A relative of the founder of the NHS died after a “life-threatening mistake” made by two NHS trusts, one of which runs Boston Pilgrim Hospital where he received part of his care.
Roderick Bevan, the great-nephew of Nye Bevan, was “let down” by the United Lincolnshire Hospital Trust and University Hospitals of Leicester Trust after they failed to notify him about a lung tumour, the family’s solicitor said.
At a hearing at Boston Coroner’s Court last month, Lincolnshire coroner Paul Smith concluded Mr Bevan, of Grantham, died of natural causes contributed to by neglect.
The inquest findings said the retired caretaker could have survived had he received radiotherapy.
His inquest heard how the tumour was identified during a PET scan at Boston Pilgrim Hospital in October 2016.
Despite further appointments, medical professionals at Pilgrim Hospital and University Hospitals of Leicester Trust, which later took over his care, did not tell Mr Bevan he had lung cancer until January 2018.
The narrative verdict recorded at his inquest concluded: “Mr Bevan was then seen (in January) but by that time his condition had deteriorated such that he was no longer a candidate for active treatment.
“On balance of probabilities, had the results of the PET scan and/or the recommendation of the Multi Disciplinary Team meeting of October 11 2016 been acted upon promptly, the treatment proposed for Mr Bevan would have been successful.”
On the outcome of the inquest, the 66-year-old’s daughter, Paula, said: “I feel that my dad was totally let down by the NHS, whose founder was Nye (Aneurin) Bevan who, as the name suggests, my dad was related to – it was his great-uncle.

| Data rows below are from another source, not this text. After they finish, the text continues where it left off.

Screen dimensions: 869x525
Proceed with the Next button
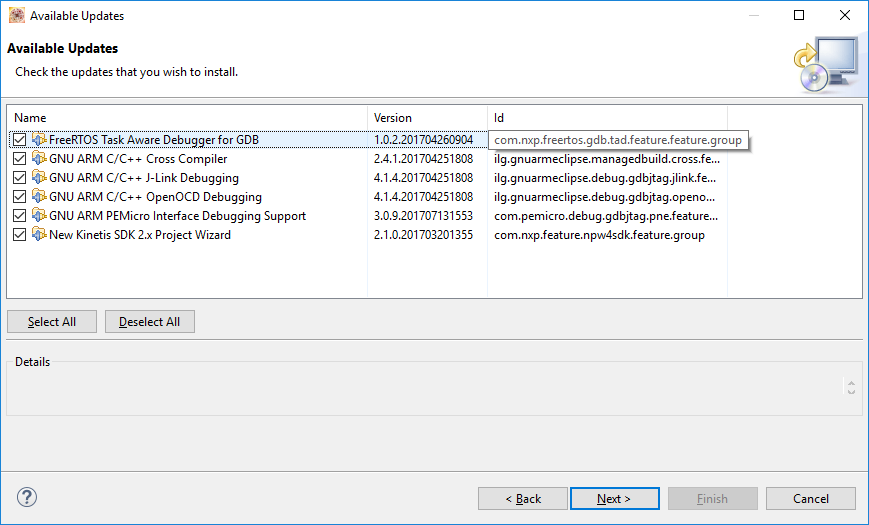[x=614, y=498]
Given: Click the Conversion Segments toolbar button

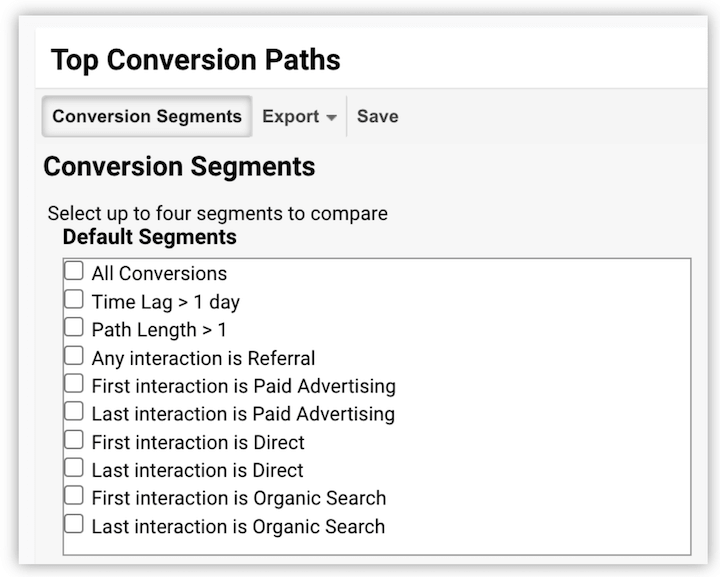Looking at the screenshot, I should (147, 117).
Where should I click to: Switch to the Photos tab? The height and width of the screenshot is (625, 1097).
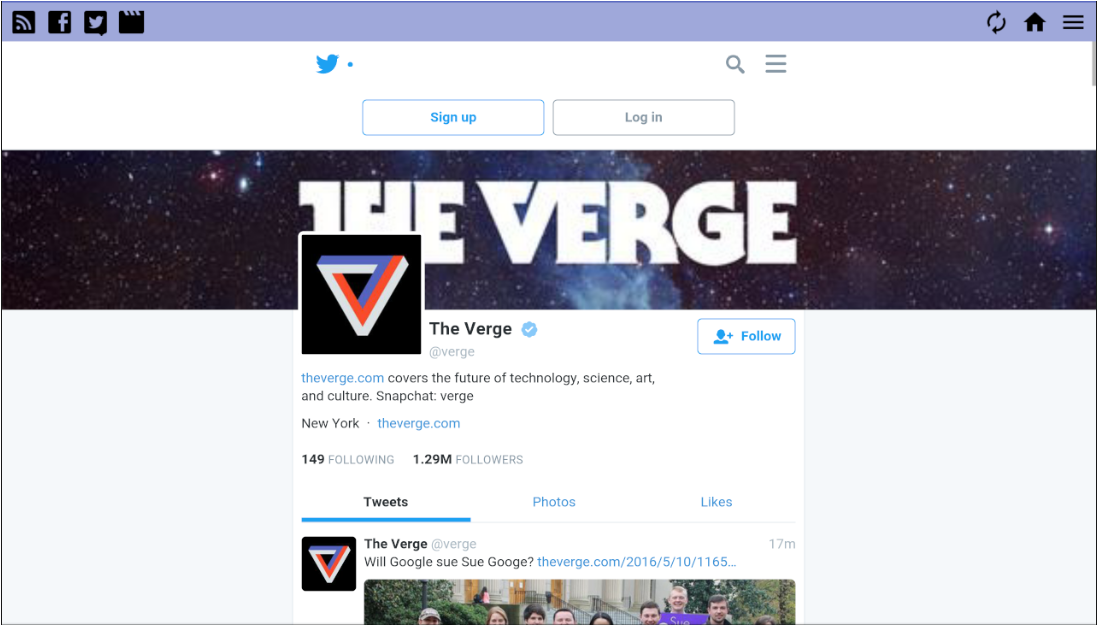coord(554,502)
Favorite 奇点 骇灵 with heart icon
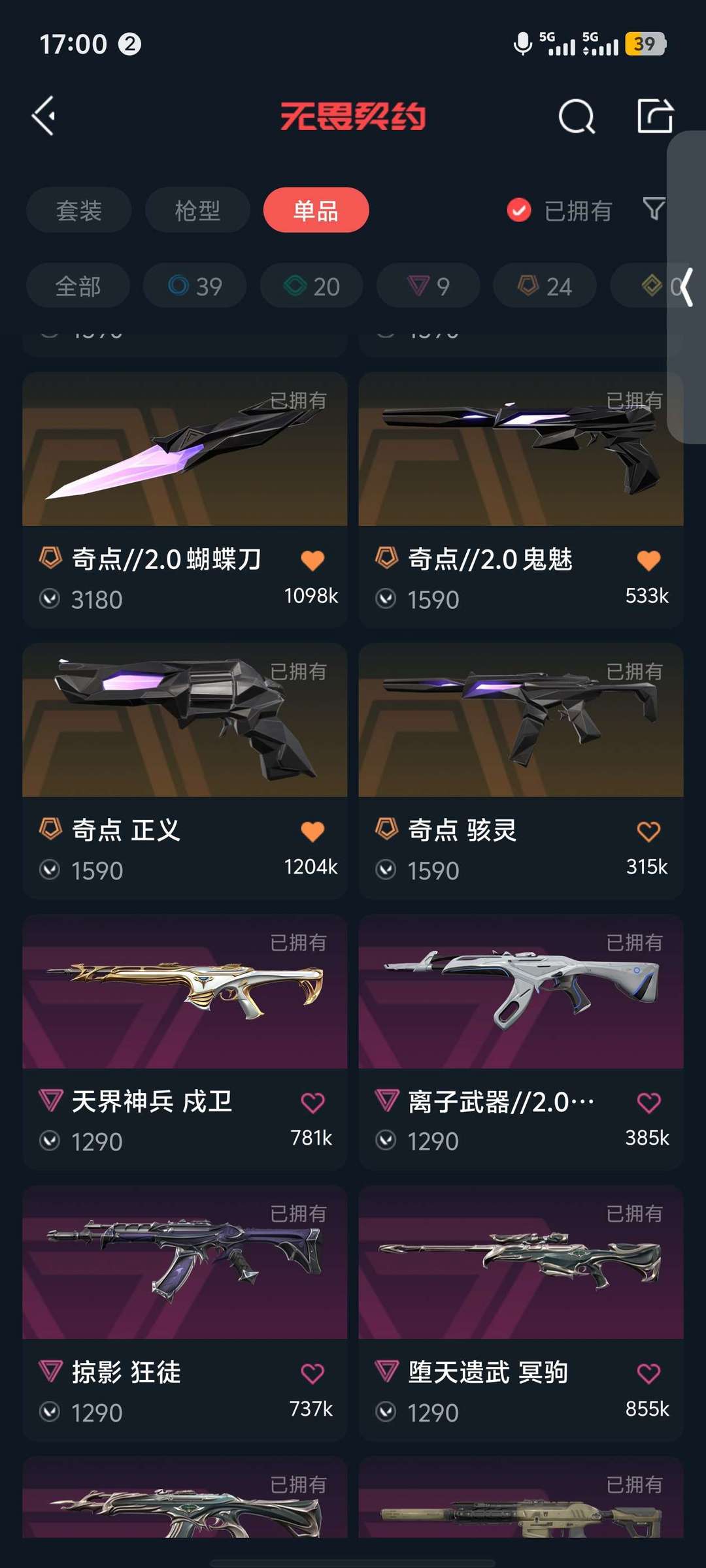Screen dimensions: 706x1568 tap(648, 832)
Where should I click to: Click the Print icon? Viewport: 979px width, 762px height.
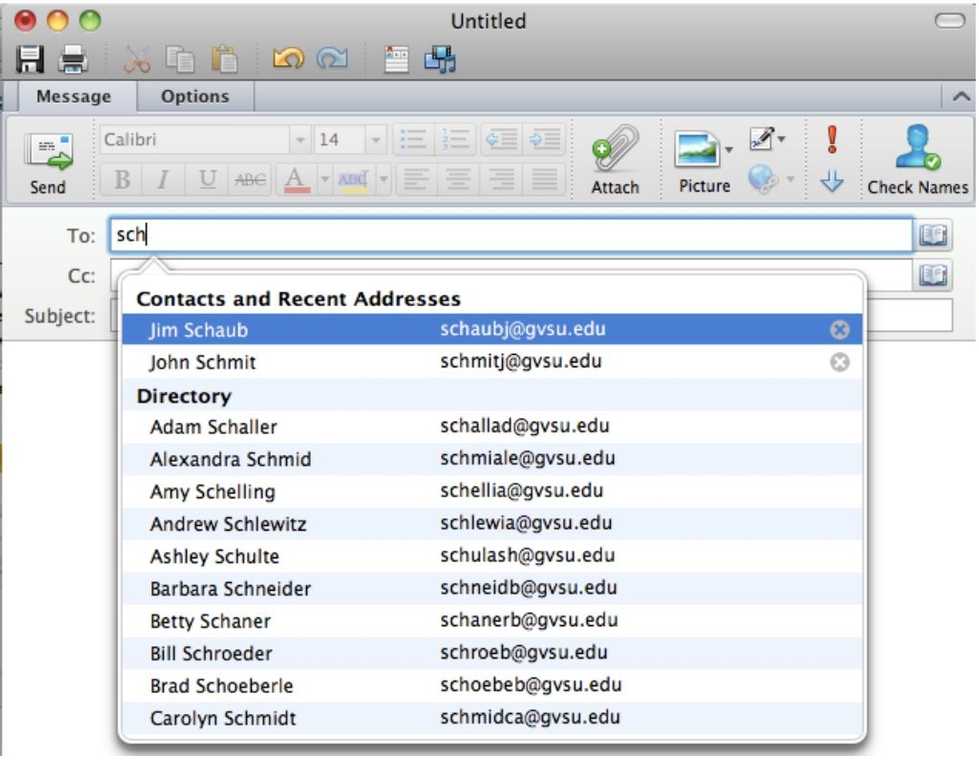click(x=73, y=60)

“I am sure that he would be appalled by the events that have unfolded. No one deserves to be let down like this and my dad had such a big heart and even when he was suffering, he sent me a text which I still have, it said ‘Keep happiness in your heart, everything will be alright’.”
She added: “Considering the trusts had already admitted liability beforehand, I would have expected a certain amount of support from the trusts due to the neglect and poor care of my father.”
Senior associate solicitor at JMP Solicitors, Christine Bowerman, who advised Ms Bevan about her father’s case, said: “In my opinion, the findings of the coroner were the best that we could have hoped for.
“Counsel Rachel Young had asked the coroner, on behalf of Ms Paula Bevan, to make a finding of ‘gross failings’ against both NHS trusts on the basis that everything that could have gone wrong, had gone wrong.
“She reminded the coroner of the many opportunities that had been missed by both trusts and reiterated that if these had not been missed the tragic outcome would have been avoided.
“Despite hearing the evidence of this neglect, the solicitors for the trusts challenged this submission.”
Ms Bowerman added: “The finding that death was by natural causes contributed to by neglect was the best that we could have hoped for from an inquest and it did reflect that Mr Bevan’s death could certainly have been avoided.”
Dr Neill Hepburn, medical director at United Lincolnshire Hospitals NHS Trust, said: “We would like to offer our sincere condolences to the family of Mr Bevan.
“We accept that there were opportunities for us to communicate more effectively with Mr Bevan and have carried out a full investigation into the circumstances of his death. We have learnt from this and have reviewed our practices and procedures.”
Andrew Furlong, medical director at Leicester’s Hospitals, said: “Unfortunately Mr Bevan died in tragic circumstances; for that we remain incredibly sorry. At the time, we carried out a serious incident review, involving his family, to help us understand exactly what happened and learn lessons.
“Since our review we have made significant improvements to prevent this happening again.
“We again offer our deepest sympathies to Mr Bevan’s family and friends and wholeheartedly apologise for their loss and the distress this has caused them.”